• To do:
Return each line in the records below that includes "options".

• Collected data entries:
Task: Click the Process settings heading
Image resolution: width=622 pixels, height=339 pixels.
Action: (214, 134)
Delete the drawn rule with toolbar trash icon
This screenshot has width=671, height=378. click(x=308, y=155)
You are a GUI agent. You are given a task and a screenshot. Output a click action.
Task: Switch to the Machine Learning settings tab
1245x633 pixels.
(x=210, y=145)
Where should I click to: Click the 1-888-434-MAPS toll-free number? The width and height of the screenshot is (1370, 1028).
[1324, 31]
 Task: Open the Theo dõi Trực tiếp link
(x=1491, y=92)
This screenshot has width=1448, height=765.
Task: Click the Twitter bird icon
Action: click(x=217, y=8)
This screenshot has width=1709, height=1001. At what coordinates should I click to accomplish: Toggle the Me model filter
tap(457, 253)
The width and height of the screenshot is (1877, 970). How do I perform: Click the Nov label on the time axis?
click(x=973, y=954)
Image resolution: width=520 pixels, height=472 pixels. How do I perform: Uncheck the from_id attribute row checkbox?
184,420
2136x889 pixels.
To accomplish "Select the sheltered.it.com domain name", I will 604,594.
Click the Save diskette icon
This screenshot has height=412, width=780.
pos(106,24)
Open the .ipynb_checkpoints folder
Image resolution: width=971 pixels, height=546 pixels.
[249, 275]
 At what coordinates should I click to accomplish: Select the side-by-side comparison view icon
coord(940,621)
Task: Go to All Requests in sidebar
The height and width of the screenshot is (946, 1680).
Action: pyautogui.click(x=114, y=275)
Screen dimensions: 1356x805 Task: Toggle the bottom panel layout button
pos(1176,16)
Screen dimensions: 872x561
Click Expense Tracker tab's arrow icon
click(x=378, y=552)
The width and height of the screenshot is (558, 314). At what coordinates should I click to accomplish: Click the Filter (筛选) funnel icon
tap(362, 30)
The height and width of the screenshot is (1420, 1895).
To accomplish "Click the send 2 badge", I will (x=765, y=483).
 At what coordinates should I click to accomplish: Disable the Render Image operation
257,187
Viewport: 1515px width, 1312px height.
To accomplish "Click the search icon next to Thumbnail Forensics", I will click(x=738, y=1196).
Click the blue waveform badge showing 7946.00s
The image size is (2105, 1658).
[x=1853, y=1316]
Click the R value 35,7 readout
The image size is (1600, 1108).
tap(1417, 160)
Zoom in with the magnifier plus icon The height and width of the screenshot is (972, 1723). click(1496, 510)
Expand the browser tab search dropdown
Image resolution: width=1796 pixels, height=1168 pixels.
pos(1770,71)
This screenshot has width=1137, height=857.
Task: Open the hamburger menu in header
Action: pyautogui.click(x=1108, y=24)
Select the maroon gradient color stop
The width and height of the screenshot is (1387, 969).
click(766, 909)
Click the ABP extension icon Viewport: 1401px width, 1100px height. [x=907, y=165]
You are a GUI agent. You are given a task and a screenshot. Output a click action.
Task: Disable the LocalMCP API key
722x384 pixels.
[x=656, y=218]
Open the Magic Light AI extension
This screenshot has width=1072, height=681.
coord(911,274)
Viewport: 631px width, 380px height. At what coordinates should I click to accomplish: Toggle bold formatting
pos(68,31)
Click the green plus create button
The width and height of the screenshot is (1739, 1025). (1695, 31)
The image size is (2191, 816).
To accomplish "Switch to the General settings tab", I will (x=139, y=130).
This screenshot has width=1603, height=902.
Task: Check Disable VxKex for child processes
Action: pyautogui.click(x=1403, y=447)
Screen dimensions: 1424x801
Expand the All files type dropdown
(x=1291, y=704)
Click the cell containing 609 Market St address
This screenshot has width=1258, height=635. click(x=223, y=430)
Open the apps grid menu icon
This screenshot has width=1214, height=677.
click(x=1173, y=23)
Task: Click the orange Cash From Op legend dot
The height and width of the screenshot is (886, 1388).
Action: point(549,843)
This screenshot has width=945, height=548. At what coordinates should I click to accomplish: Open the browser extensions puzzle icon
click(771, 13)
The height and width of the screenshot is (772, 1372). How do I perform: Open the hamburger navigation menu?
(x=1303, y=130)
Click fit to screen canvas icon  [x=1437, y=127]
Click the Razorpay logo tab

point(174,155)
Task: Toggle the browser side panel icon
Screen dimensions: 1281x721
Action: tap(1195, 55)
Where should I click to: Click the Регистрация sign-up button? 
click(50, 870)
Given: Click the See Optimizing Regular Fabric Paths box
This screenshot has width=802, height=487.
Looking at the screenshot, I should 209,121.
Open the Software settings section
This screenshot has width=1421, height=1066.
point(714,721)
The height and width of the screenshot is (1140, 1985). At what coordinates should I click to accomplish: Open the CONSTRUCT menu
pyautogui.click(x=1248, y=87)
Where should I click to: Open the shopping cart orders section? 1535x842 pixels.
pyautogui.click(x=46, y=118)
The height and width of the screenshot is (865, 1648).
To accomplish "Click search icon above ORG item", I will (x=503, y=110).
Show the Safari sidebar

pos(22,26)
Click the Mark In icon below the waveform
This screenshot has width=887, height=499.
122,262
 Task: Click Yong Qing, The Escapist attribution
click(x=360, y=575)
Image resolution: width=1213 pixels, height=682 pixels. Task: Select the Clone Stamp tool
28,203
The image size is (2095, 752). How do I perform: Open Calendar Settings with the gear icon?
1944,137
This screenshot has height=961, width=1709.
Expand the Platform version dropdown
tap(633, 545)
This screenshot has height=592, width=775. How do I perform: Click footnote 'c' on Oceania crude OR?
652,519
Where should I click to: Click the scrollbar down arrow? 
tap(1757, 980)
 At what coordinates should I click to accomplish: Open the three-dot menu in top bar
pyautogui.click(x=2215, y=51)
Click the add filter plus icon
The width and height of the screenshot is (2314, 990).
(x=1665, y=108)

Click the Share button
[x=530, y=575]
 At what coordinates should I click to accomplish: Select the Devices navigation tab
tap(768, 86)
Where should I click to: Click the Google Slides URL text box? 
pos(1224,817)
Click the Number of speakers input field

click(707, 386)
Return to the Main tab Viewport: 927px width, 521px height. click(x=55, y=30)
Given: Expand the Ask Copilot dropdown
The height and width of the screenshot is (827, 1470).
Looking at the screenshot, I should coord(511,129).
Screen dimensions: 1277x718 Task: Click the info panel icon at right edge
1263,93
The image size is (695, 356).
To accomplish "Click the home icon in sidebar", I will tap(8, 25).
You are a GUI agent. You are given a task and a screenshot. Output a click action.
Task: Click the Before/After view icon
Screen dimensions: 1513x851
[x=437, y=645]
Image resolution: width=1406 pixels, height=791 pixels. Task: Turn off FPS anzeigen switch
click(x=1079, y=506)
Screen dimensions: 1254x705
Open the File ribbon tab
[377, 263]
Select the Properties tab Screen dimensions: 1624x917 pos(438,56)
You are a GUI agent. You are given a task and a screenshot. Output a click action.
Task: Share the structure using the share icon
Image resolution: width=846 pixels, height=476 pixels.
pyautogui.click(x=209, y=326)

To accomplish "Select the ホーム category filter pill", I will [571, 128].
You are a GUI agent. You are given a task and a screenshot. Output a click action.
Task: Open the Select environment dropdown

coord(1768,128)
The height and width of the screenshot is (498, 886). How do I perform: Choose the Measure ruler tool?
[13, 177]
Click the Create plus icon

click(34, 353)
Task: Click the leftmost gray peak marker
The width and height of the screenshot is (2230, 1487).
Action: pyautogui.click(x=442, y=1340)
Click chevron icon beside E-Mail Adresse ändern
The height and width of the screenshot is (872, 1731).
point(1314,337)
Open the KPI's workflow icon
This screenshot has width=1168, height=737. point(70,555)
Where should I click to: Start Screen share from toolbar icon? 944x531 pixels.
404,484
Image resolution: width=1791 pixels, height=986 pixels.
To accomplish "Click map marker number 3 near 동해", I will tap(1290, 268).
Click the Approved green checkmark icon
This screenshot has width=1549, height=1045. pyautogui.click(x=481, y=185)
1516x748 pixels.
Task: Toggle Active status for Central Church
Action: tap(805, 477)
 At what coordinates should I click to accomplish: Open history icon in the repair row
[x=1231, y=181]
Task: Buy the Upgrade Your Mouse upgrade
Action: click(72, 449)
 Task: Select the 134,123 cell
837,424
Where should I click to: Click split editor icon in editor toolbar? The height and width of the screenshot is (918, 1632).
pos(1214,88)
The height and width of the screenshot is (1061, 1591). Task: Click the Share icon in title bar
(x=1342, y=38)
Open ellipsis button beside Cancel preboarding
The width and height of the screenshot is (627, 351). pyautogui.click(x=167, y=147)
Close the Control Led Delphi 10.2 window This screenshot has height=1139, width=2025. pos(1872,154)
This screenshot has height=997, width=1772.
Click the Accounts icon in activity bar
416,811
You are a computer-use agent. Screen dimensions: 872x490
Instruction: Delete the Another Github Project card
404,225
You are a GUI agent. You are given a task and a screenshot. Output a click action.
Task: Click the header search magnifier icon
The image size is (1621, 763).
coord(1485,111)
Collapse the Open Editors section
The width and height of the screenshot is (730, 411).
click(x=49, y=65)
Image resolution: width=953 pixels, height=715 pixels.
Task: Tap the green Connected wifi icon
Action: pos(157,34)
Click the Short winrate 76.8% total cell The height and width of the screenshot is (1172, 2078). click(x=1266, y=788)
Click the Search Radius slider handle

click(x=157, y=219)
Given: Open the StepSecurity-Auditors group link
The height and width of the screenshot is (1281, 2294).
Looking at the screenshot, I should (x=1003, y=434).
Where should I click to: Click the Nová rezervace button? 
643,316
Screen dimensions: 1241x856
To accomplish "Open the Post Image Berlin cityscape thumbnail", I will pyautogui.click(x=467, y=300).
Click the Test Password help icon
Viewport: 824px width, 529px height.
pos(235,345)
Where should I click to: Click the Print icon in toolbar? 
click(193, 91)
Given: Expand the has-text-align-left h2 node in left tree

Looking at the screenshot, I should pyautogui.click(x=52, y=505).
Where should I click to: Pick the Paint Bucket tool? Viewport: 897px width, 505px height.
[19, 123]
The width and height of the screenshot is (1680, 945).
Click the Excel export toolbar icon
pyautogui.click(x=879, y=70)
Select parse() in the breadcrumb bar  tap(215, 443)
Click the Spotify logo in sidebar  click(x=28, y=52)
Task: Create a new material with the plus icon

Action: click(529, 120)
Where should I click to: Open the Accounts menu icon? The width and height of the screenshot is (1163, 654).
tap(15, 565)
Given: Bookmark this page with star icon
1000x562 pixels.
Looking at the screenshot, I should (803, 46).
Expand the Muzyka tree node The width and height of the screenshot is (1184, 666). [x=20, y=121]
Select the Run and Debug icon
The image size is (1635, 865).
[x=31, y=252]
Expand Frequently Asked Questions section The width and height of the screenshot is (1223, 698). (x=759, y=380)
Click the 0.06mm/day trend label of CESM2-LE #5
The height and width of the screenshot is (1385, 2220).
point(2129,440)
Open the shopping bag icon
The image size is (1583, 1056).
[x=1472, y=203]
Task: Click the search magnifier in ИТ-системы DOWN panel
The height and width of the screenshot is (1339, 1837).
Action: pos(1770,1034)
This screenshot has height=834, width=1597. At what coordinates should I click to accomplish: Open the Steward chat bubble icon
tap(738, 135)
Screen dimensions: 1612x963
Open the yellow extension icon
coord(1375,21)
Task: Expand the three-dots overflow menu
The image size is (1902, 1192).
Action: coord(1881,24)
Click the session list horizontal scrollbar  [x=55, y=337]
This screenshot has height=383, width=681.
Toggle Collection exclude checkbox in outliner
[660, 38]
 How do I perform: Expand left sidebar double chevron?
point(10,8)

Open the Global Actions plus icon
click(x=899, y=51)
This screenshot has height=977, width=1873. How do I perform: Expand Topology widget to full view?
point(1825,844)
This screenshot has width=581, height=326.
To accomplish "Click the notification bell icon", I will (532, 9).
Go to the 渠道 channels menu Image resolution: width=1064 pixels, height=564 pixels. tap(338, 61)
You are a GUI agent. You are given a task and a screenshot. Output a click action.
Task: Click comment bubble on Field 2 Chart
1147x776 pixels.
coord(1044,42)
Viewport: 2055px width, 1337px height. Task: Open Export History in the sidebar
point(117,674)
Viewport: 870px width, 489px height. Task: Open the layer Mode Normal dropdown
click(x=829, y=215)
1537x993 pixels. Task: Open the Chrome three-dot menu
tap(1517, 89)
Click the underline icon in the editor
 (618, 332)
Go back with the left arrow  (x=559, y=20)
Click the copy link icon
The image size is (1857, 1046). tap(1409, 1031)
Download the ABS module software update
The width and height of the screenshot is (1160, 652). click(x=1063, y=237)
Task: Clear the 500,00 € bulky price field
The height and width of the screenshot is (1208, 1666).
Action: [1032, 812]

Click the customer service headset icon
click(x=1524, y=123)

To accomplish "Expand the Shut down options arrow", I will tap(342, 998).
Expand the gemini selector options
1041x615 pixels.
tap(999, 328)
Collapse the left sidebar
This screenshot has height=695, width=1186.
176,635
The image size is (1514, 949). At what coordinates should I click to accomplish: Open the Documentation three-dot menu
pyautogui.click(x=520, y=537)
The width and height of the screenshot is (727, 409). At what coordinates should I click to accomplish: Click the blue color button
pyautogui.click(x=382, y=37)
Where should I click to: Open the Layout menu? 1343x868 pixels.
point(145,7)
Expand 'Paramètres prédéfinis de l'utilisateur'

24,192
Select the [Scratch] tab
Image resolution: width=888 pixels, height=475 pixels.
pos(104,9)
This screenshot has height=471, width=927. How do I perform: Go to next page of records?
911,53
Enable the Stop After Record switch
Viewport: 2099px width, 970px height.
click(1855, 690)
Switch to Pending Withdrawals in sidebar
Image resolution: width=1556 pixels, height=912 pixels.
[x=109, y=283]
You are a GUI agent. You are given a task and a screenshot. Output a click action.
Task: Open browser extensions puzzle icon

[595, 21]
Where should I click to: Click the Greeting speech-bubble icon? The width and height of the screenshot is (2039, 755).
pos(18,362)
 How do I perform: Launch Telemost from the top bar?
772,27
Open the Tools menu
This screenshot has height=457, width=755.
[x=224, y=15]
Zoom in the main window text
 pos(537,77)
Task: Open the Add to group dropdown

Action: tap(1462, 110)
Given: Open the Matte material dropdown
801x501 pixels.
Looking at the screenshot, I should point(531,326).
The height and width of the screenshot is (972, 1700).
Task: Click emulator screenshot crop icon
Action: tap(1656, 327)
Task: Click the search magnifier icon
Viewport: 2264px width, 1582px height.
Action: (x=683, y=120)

• Answer:
To accomplish "Expand the Shut down options arrow", I will tap(342, 998).
Expand the gemini selector options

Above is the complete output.